En attendant un possible accord, la situation dans le détroit d'Ormuz reste tendue: une explosion près d'un pétrolier y a été rapportée dans la nuit de dimanche à lundi par l'agence de sécurité maritime britannique UKMTO.

 

- Volte-face -

 

Depuis le début du conflit, déclenché le 28 février par une offensive israélo-américaine, le président américain a menacé à plusieurs reprises de bombarder massivement l'Iran, avant de faire volte-face.

Donald Trump, à la peine pour trouver une issue à un conflit très impopulaire parmi ses électeurs, a conditionné la suspension des frappes américaines à la conclusion rapide d'un accord avec Téhéran, en particulier sur Ormuz.

Selon des médias américains, Washington envisageait de nouveaux bombardements massifs au cours du week-end: CBS News avait notamment mentionné la possibilité de frappes contre des raffineries de pétrole et des centrales électriques, menées par les Etats-Unis mais aussi Israël, ce qui aurait été une première depuis deux mois.

Donald Trump a dit avoir renoncé à une nouvelle attaque à la demande de pays de la région, qui selon lui "pensent qu'on a un accord": "Il y a un accord sur Ormuz, et il y aura ensuite un accord sur le nucléaire, on pourrait même dire sur la dénucléarisation de l'Iran".

Le président américain a affirmé que la demande provenait de l'Arabie saoudite, des Emirats arabes unis, du Qatar et de l'Iran lui-même.

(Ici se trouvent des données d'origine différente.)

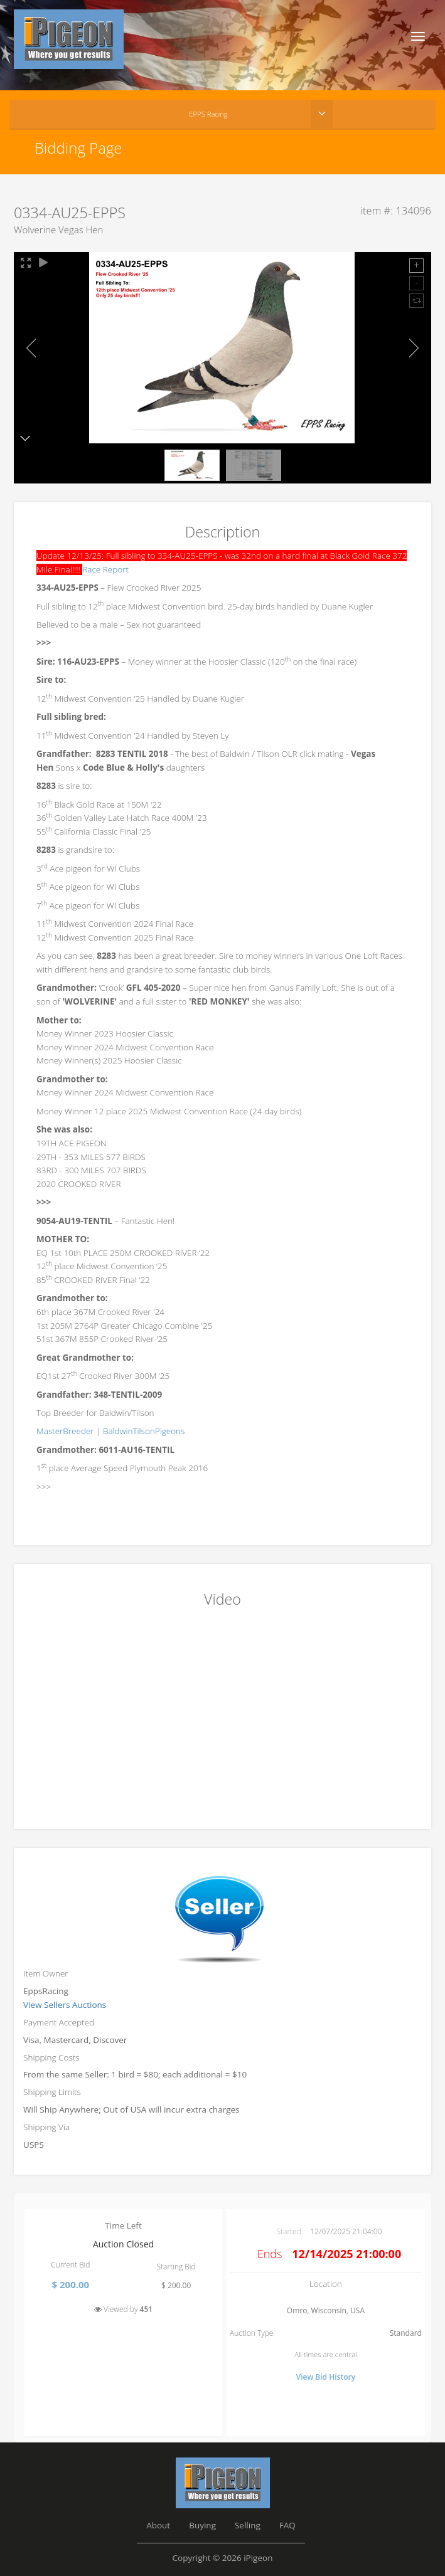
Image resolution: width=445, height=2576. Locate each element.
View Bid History (325, 2377)
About (158, 2525)
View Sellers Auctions (64, 2004)
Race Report (105, 569)
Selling (247, 2525)
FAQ (287, 2525)
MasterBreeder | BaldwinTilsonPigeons (110, 1431)
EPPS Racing (208, 114)
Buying (202, 2525)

D'après l'agence de presse officielle saoudienne, il avait eu une conversation téléphonique avec le prince héritier Mohamed ben Salmane, un allié clef dans la région, qui l'a appelé à "privilégier le dialogue afin de réduire les tensions".

La guerre s'est étendue récemment, avec un nouveau front en mer Rouge, où les rebelles yéménites Houthis, soutenus par l'Iran, ont annoncé imposer un blocus aux ports saoudiens et ont depuis revendiqué des attaques contre des pétroliers et des installations pétrolières du royaume.